(Stored data entries)
_____

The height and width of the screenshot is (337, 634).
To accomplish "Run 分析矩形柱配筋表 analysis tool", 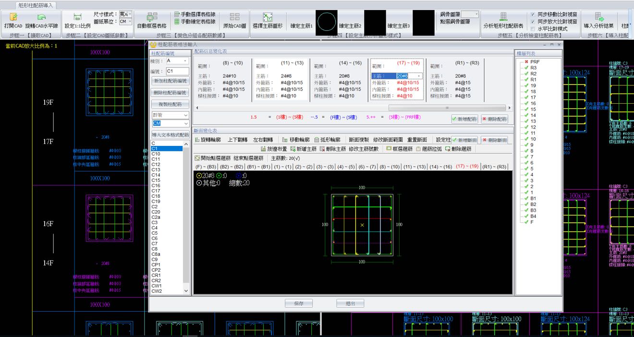I will tap(503, 17).
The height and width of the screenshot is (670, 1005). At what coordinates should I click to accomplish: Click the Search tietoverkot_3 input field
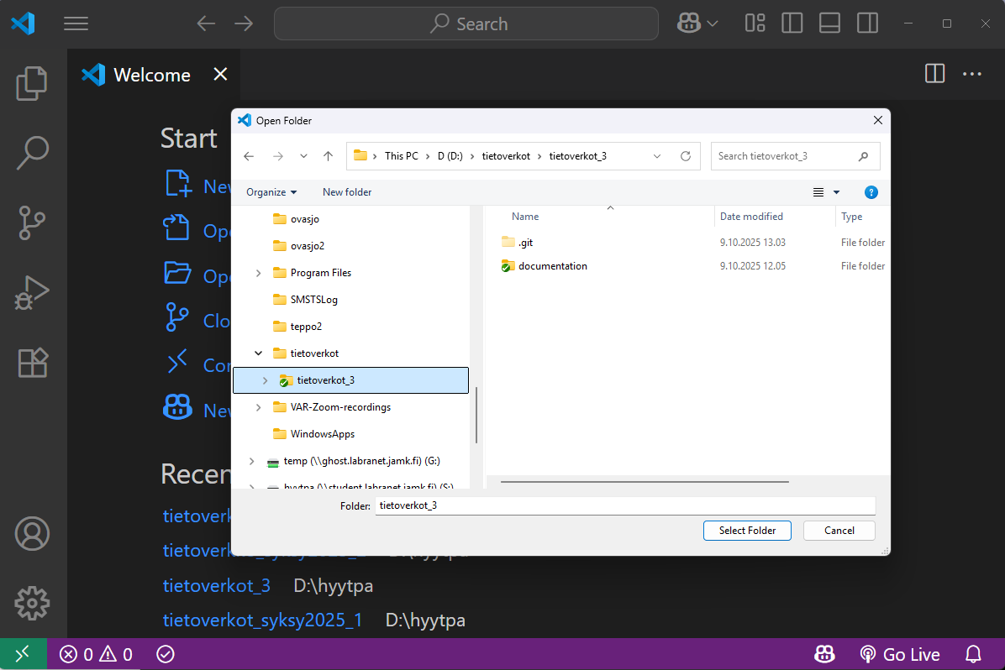[785, 156]
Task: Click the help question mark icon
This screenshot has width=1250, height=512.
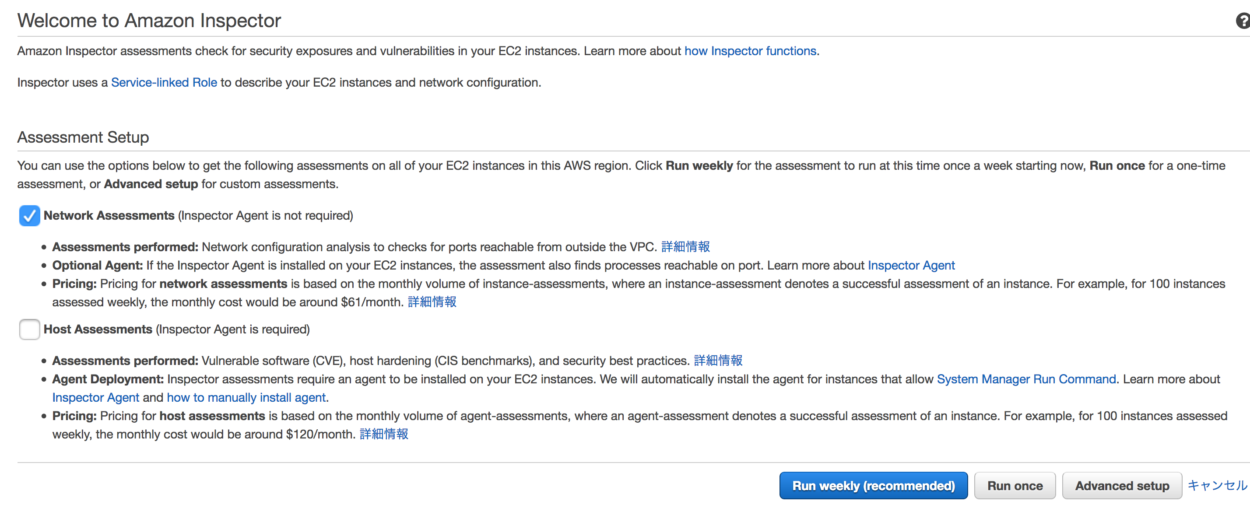Action: point(1243,21)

_____

§ **Work item**:
Reproduce exactly, with every picture left out, the lines from the one that contains "The height and width of the screenshot is (670, 1005)." to the final line of the records above.

§ **Written response**:
The height and width of the screenshot is (670, 1005). At what coordinates should I click to accomplish: Click the Search tietoverkot_3 input field
[785, 156]
Task: Click the help question mark icon
This screenshot has width=1250, height=512.
Action: point(1243,21)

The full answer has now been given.